The radiographs most frequently taken in general dental practice are of the teeth and their immidiate supporting tissues for detection of dental caries or assessment of bone loss in periodontal disease. Intraoral radiographs are taken by placing the X-ray-sensitive film or receptor in the mouth close to the teeth being investigated. Extraoral radiographs use larger films or receptors positioned externally and produce a view of the entire dentition and its supporting structures on a single film; they are used to ascertain the state of development of the dentitions prior to orthodontic treatment, for example. Dental panoramic tomographs (DPTs) are the most frequent extraoral radiographs.
A radiograph is a negative photographic record. Dense structures such as bone are designated as radio-opaque; they absorb some X-rays and appear white on radiographs. More X-rays pass through less dense radiolucent structures such as air-filled cavities which show up as black areas. The contrast between different tissues of the structures which the X-ray beam passes through is determined by their radiodensity which, in turn, is largely due to their content of metallic elements. Calcium and iron are the prevalent heavy metals in the body. Calcium is combined with phosphate to form hydroxyapatite crystals in bones and mineralized tissues in teeth. Iron is present in haemoglobin in blood, but only large concentrations of blood, such as those found within the heart chambers, show up on X-rays. In sequence from densest to most lucent, the radiodensity of the dental and periodontal tissues are: enamel, dentine, cementum, compact bone, cancellous bone, demineralized carious enamel and dentine, dental soft tissues such as pulp and periodontal ligament, and air; gold and silver–mercury amalgam metallic restorative materials are even denser than enamel.

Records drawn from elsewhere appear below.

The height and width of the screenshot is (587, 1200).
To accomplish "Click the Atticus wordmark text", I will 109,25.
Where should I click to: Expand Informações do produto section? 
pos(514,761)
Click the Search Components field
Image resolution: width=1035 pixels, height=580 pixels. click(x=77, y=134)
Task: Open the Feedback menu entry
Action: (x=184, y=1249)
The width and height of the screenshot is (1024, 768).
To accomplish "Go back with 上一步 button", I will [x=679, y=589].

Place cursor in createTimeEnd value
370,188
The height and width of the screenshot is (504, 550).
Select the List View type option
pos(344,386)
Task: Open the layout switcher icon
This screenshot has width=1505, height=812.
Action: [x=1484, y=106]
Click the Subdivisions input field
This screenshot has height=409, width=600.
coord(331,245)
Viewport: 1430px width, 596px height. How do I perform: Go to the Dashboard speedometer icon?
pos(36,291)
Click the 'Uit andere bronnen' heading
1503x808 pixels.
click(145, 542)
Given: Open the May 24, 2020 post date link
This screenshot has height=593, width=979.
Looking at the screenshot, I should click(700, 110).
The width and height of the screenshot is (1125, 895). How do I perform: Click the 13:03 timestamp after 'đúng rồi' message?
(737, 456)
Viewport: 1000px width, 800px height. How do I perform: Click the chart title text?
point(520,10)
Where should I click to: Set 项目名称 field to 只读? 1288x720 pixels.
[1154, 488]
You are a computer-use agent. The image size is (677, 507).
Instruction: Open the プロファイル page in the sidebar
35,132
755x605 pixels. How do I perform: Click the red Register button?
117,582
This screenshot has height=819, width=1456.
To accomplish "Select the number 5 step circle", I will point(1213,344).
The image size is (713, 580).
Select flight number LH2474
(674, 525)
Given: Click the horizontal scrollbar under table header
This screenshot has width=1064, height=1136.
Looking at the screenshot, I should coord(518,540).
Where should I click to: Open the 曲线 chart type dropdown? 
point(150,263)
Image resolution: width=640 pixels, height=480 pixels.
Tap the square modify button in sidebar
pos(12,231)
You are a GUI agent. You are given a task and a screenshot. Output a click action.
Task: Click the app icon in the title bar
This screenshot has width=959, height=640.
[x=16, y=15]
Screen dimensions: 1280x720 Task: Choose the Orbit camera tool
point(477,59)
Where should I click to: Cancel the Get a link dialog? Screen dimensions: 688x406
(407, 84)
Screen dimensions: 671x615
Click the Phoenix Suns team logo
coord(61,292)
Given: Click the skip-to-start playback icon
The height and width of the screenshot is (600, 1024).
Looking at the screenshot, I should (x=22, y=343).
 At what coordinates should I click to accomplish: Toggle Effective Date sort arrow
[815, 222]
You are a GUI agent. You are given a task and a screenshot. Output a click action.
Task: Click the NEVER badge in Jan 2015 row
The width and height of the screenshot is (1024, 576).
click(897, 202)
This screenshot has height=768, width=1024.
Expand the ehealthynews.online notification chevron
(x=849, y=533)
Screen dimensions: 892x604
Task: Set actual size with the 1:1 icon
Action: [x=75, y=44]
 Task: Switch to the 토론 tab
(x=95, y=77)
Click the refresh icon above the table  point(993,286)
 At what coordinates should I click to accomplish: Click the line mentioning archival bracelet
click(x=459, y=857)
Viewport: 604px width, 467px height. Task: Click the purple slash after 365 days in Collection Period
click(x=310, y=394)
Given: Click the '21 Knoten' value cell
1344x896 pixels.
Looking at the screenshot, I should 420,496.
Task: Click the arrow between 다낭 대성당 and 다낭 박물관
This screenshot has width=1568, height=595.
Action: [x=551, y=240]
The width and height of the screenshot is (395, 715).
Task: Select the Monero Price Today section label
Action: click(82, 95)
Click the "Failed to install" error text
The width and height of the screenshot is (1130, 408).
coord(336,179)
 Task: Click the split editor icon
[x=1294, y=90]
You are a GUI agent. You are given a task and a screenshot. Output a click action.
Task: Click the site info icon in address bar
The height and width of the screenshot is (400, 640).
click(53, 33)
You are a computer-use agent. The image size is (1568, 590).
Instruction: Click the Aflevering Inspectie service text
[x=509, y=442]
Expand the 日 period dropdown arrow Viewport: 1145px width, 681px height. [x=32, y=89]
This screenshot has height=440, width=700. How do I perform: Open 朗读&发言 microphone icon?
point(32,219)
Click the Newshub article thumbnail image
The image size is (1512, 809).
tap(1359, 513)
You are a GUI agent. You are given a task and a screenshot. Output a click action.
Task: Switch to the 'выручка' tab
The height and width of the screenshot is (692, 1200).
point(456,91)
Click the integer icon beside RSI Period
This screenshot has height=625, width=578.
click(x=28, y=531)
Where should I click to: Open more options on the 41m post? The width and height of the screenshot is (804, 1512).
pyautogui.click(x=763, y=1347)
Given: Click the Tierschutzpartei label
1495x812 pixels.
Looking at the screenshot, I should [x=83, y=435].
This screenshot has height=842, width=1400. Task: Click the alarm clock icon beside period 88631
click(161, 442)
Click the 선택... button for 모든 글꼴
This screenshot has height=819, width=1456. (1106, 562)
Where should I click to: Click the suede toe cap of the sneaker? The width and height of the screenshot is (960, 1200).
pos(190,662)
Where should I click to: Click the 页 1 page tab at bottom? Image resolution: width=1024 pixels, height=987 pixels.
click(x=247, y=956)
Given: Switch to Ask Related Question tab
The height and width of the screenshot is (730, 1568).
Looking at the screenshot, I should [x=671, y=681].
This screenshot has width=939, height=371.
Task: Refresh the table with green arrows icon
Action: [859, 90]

A radiograph is a two-dimensional representation of a three-dimensional situation. The orientation of anatomical structures relative to the X-ray beam is a major factor determining their appearance on the film. For example, a beam travelling through the long axis of a radiodense structure will produce a whiter image on the film than one passing through its shorter axis because more X-rays are absorbed; the structure will also have a different shape. Orientation also affects the degree to which structures are superimposed on each other on the radiograph; it is necessary to carefully position the part being X-rayed so that it is not obscured by another superimposed radio-opaque structure.
There are many factors that have to be considered when taking radiographs which involve the physics of X-rays and other technical aspects are outside the scope of this book.
Extraoral radiographs reveal extensive anatomy of structures adjacent to the teeth and their supporting tissues whereas smaller intraoral views only show limited areas. It is easier to appreciate the anatomy on extraoral views; the structures visible on different intraoral radiographs can then be related to the bigger picture.
Dental panoramic radiographic machines work on the principle of tomography. This involves simultaneously moving the film and the X-ray source in opposite directions to each other around the patient’s head. The procedure is generally quicker and more comfortable for the patient because there are no intraoral films (see Section 3.4). As you can see in Figure 31.1 the resulting radiograph appears as a flat representation extending from one temporomandibular joint to the other, showing a complete picture of the entire upper and lower dentition and their supporting alveolar processes in the mandible and maxilla; these appear as a sharp image whereas structures in all other planes are blurred and effectively invisible. In DPTs, the teeth and supporting structures do not show with the sharpness and detail seen in intraoral radiographs. Panoramic radiographs are particularly useful when examining developing dentitions, large lesions, or fractures of the jaws when fine detail is often not required. For fractures, panoramic radiography has the great advantage that it can be performed without the patient needing to open their mouth.